* What is needed *
Please give the number of lines in the entries below that hold "will", with no other words.

Saved entries

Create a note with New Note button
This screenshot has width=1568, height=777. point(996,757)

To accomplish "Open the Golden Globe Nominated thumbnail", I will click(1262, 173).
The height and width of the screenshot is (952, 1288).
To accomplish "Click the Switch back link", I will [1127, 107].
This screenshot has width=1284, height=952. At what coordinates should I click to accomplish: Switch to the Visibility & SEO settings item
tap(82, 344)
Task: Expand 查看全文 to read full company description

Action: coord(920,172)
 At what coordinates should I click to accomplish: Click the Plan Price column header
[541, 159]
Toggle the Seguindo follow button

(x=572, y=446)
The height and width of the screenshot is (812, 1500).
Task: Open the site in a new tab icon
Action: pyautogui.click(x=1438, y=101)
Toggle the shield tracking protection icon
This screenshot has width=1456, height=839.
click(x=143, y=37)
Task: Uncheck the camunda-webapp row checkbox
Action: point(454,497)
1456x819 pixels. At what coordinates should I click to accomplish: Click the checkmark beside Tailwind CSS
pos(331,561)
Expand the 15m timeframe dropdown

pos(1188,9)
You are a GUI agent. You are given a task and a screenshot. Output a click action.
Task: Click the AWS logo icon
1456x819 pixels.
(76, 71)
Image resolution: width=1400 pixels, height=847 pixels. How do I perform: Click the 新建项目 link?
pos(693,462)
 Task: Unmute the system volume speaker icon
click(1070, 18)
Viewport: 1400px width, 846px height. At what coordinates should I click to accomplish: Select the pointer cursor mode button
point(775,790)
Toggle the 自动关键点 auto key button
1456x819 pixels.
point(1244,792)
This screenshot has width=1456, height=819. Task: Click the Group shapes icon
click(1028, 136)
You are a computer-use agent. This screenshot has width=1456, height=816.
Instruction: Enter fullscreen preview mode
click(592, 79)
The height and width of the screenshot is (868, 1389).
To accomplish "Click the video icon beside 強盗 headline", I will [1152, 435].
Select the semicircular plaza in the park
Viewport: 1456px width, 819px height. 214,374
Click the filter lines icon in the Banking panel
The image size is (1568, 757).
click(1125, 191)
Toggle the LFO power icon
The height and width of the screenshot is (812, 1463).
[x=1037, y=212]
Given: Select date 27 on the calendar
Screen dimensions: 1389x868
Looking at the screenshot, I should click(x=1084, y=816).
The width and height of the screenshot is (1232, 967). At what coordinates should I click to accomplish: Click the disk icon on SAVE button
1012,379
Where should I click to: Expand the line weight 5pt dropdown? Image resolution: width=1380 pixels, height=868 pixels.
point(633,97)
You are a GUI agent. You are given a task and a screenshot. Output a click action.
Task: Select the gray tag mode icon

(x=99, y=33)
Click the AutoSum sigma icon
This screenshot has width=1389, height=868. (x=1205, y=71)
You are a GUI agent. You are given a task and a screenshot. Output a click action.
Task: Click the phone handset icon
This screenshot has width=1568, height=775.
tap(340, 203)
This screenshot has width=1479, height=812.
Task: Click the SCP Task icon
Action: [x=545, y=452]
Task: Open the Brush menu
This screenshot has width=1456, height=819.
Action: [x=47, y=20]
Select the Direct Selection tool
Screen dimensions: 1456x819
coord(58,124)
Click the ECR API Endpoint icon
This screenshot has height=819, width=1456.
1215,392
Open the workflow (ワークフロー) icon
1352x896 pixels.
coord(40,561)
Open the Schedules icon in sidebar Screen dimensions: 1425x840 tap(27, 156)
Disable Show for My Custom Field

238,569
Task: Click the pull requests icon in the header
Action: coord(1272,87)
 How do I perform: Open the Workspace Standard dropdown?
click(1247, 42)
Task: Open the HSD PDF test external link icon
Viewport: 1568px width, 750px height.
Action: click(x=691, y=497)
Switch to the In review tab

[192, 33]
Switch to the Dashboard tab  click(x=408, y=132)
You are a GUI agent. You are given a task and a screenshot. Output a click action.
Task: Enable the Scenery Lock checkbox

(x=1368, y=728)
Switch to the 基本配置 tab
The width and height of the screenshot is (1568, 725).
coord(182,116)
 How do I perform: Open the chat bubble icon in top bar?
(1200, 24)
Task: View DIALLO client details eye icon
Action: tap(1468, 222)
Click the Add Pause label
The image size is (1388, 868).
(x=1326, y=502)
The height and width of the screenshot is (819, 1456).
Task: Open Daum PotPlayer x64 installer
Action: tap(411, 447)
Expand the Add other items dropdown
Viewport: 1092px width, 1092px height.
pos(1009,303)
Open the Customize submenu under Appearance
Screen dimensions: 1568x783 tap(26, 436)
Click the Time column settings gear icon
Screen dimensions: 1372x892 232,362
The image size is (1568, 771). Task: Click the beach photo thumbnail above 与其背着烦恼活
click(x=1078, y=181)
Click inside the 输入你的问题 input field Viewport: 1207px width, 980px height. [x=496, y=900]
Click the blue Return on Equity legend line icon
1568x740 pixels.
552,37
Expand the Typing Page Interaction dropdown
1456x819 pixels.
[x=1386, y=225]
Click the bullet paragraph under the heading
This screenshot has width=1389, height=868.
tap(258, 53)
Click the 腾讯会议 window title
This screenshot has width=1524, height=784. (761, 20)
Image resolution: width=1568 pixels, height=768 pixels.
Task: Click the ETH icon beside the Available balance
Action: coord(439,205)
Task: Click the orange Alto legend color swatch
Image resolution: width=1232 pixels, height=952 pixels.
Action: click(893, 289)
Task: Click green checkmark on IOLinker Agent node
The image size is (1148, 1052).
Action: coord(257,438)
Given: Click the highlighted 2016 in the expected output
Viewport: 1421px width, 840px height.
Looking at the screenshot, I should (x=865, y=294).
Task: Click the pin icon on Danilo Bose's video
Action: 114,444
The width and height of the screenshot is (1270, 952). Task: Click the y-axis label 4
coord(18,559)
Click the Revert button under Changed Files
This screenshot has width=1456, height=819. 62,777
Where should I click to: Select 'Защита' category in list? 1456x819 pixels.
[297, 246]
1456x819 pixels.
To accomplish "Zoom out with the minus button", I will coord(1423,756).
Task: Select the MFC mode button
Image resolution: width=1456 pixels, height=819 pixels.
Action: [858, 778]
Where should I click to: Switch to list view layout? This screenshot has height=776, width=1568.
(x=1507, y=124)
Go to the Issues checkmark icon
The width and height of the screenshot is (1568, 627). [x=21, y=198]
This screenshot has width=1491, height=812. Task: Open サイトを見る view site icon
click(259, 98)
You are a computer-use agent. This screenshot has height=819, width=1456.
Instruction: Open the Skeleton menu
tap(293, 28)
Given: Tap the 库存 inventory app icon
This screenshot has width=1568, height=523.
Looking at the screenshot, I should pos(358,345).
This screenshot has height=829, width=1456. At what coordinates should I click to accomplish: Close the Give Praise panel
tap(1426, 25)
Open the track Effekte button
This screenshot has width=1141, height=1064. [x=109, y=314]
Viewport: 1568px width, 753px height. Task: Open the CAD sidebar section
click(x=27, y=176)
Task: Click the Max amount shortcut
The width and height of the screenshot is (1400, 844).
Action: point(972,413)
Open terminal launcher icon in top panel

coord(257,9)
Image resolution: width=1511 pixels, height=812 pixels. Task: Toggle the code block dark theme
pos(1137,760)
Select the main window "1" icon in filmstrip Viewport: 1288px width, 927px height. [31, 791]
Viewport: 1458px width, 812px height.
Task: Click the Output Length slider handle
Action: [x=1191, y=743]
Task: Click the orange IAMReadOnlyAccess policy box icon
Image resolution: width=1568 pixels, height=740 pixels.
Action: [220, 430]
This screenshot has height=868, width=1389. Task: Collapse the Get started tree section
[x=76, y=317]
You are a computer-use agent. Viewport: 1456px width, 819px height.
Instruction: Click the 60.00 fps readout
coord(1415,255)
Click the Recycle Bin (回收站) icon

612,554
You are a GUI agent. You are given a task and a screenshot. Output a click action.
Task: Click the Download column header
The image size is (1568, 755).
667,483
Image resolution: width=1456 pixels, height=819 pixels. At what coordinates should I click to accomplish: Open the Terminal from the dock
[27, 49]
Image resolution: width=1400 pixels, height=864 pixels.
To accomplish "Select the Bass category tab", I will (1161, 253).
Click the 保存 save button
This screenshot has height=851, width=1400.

* Task answer *
5